Bij de keuze van de monitor spelen de afmetingen een belangrijke rol.
De hoogte, breedte en diepte moeten passen in of op de beschikbare ruimte.
De afmeting van de beelddiagonaal is afhankelijk van de kijkafstand tot de monitor.
Daarnaast is het belangrijk om te weten hoe intensief de beelden worden gebruikt.
Een operator kan maar één beeld tegelijk verwerken.
Met zestien bewegende beelden voor zich, merkt hij in een ooghoek wel de verandering op.
Echter, toont het scherm 16 camerabeelden van bezoekers met winkelkarretjes in een doe-het-zelf zaak,
dan is het onbegonnen werk die enkele persoon te spotten die iets wegmoffelt.
De beste plaats voor de monitor is recht voor de operator.
De meest comfortabele oogrotatie voor de operator is 15° verticaal en 30° horizontaal.
Daarna draait de operator zijn hoofd comfortabel 45° verticaal en 30° horizontaal.
Buiten deze grenzen wordt het bekijken van camerabeelden al snel als oncomfortabel ervaren.
De operator dient zich te strekken in een minder ontspannen houding.
De grafiek geeft de kijkafstand weer in functie van de grootte van de monitor, weergeven als de beeldiagonaal in inches.
De groene grafiek geeft de minimum afstand weer, de rode de maximum afstand.
Deze waarden gelden voor één beeld met belangrijke informatie.
Een kleine 9” monitor staat het best op het bureau op een afstand tussen de 30 en 50 cm.

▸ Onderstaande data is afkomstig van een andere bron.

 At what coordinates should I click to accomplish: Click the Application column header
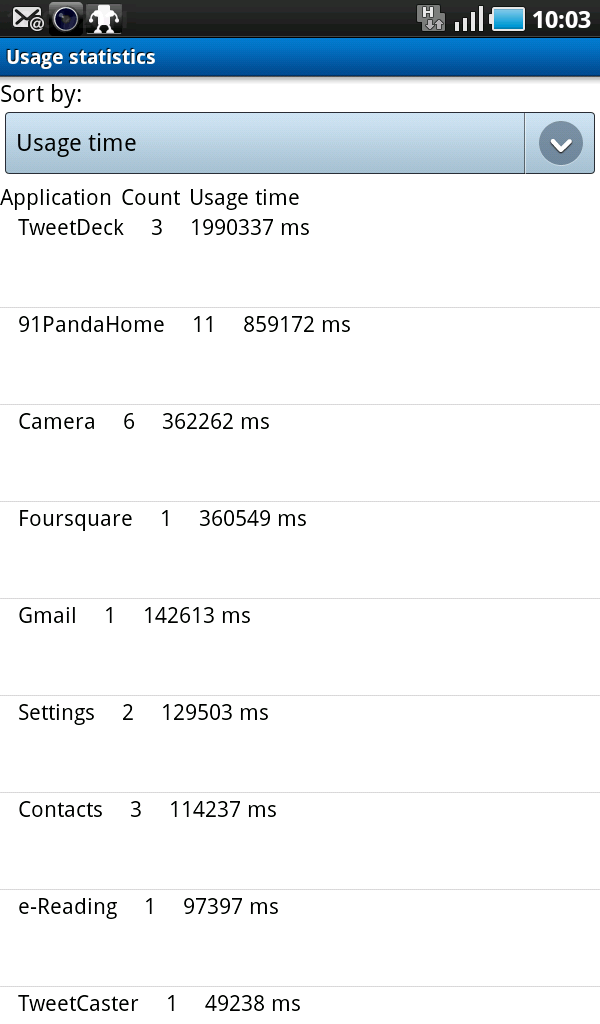tap(56, 197)

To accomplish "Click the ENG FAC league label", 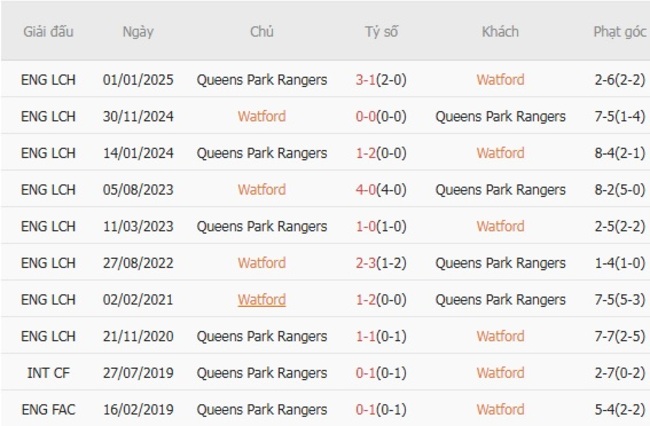I will click(x=48, y=409).
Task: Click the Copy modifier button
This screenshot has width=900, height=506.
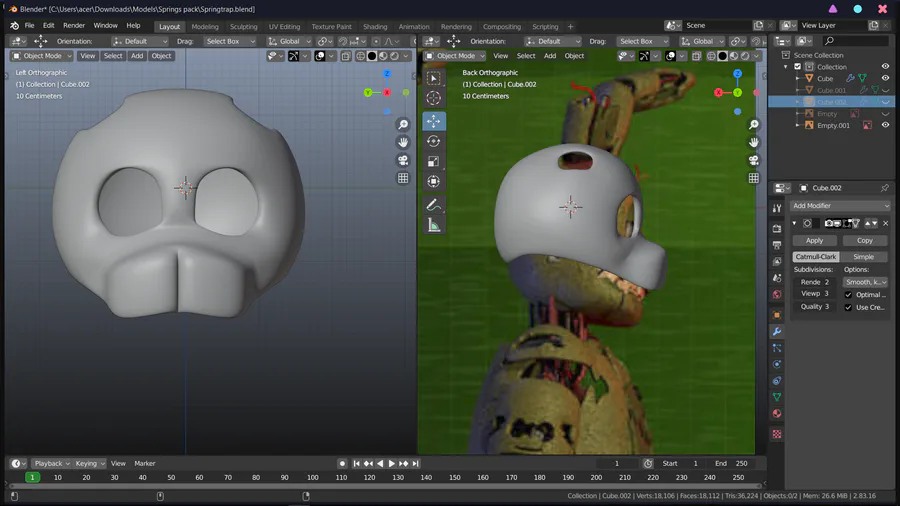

Als een operator een staalwals moet kunnen stoppen zodra de gewalste staalplaat van de transportband valt,
dan geef je hem een 55” monitor, geplaatst op een afstand van 3,3 meter.
Het bureau van de baas staat al vol computerschermen ?
Hang een 32” scherm aan het plafond op een afstand van 1,2 tot 1,9 meter.